Abbiamo assistito alle intemperanze stupide e pericolose di chi voleva passeggiare nel parco o farsi l’aperitivo con gli amici; alla stupidità di chi snobbava mascherine e guanti; ad una indicibile messe di stupidità vomitataci addosso da illustri virologi, epidemiologi ed igienisti mondiali e, sovente, alle loro liti da cortile; a cambi repentini e immotivati di responsabili della P.C. ; a intoppi burocratici da parte degli Enti deputati al sostegno ai lavoratori; a iniziali fenomeni di accaparramento di beni alimentari; a promesse di mascherine e guanti che avrebbero dovuto gratuitamente sommergerci, ma che nei fatti non abbiamo trovato neppure nei negozi, se non a caro prezzo; ad un vergognoso comportamento delinquenziale di cosiddetti imprenditori che si sono improvvisati produttori delle succitate mascherine e persino di liquidi disinfettanti non omologati né certificati da chicchessia. Mentre la TV di stato e le sue consorelle private, per alleviarci le ore di restrizione in casa, ci riproponevano per la decima volta la serie di Montalbano e rispolveravano trasmissioni di dieci anni fa; e per fortuna che ci hanno risparmiato “Il Musichiere” e “Lascia o Raddoppia?”! In compenso abbiamo sbandierato il tricolore da tutti i balconi e le finestre, abbiamo cantato l’inno d’Italia, abbiamo fatto le collette per la Protezione Civile, abbiamo donato pizzette ai bambini: e siamo diventati il terzo paese al mondo per numero di morti, oltre duecento dei quali tra medici e personale sanitario.
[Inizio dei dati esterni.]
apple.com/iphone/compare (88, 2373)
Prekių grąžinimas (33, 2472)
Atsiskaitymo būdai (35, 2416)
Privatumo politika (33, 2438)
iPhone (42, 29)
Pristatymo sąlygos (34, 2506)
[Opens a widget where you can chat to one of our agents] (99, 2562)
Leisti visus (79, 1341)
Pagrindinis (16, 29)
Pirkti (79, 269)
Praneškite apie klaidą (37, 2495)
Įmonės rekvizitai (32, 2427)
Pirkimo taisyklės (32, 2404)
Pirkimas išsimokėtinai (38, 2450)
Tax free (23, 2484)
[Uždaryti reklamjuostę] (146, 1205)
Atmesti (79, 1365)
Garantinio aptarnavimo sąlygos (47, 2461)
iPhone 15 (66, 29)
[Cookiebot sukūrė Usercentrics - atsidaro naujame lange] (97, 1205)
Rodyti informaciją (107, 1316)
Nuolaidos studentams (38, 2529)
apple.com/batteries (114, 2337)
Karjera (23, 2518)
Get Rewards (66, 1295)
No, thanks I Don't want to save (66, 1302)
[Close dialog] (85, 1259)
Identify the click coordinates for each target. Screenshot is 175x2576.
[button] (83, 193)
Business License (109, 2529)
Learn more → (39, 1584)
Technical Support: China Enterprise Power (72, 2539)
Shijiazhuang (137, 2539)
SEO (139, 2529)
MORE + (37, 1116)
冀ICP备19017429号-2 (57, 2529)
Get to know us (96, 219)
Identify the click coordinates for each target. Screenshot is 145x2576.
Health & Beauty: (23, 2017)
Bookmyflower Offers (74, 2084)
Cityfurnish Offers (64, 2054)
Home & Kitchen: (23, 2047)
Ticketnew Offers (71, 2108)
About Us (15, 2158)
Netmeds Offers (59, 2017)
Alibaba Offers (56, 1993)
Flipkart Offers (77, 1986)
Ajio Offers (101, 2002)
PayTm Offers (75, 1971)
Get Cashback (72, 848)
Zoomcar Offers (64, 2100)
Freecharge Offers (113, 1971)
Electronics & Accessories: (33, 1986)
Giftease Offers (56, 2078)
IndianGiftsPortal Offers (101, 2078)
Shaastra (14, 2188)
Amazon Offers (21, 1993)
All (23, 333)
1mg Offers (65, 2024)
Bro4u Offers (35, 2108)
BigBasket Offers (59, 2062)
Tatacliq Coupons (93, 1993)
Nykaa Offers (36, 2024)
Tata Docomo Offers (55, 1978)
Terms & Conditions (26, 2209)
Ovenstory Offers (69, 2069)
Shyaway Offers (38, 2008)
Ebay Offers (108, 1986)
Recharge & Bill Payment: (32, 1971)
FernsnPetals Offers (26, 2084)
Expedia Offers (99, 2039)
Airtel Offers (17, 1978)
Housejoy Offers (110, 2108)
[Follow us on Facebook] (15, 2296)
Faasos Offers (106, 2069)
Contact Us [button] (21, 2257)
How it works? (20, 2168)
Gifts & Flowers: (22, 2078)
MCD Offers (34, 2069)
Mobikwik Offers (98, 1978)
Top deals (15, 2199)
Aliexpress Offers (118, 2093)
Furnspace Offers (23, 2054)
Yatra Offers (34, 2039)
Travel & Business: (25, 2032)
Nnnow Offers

Nessuno è ancora al sicuro: l’unica difesa contro il virus è il contenimento del contagio, che si esplica con la distanza sociale e l’uso di mascherine e guanti, del quale molti non hanno ancora capito le finalità e le modalità di applicazione. E sono fermamente convinto che le avrebbero apprese se a spiegarle loro non fosse stato ogni giorno uno “scienziato” diverso, ma lo avesse fatto un semplice studente del terzo anno di Medicina, dopo l’esame di Batteriologia, o di Igiene. Almeno quelli di una volta!
Ma siamo vittime perenni dei “media”, che è parola latina e non inglese, e si legge così come scritta; e lo stravolgimento, anche se non sempre voluto, di avvenimenti e notizie ha lentamente prodotto rivalutazioni o svalutazioni fasulle di partiti o personaggi politici.
Da ultimo l’enorme impatto della pandemia sulla economia mondiale rappresenta, dopo le morti, il secondo più grande danno che il virus ci ha provocato. Ma il problema è talmente serio ed appare sottovalutato notevolmente da tutto quanto detto prima, come dall’orchestrina che suonava mentre il Titanic affondava.
“Io speriamo che me la cavo” è il titolo di un famoso libro del maestro D’Orta, che ho avuto il piacere di conoscere ed intervistare per una platea di amici. Parafrasandolo mi verrebbe da dire “noi tutti speriamo che ce la caviamo”, fisicamente e psicologicamente.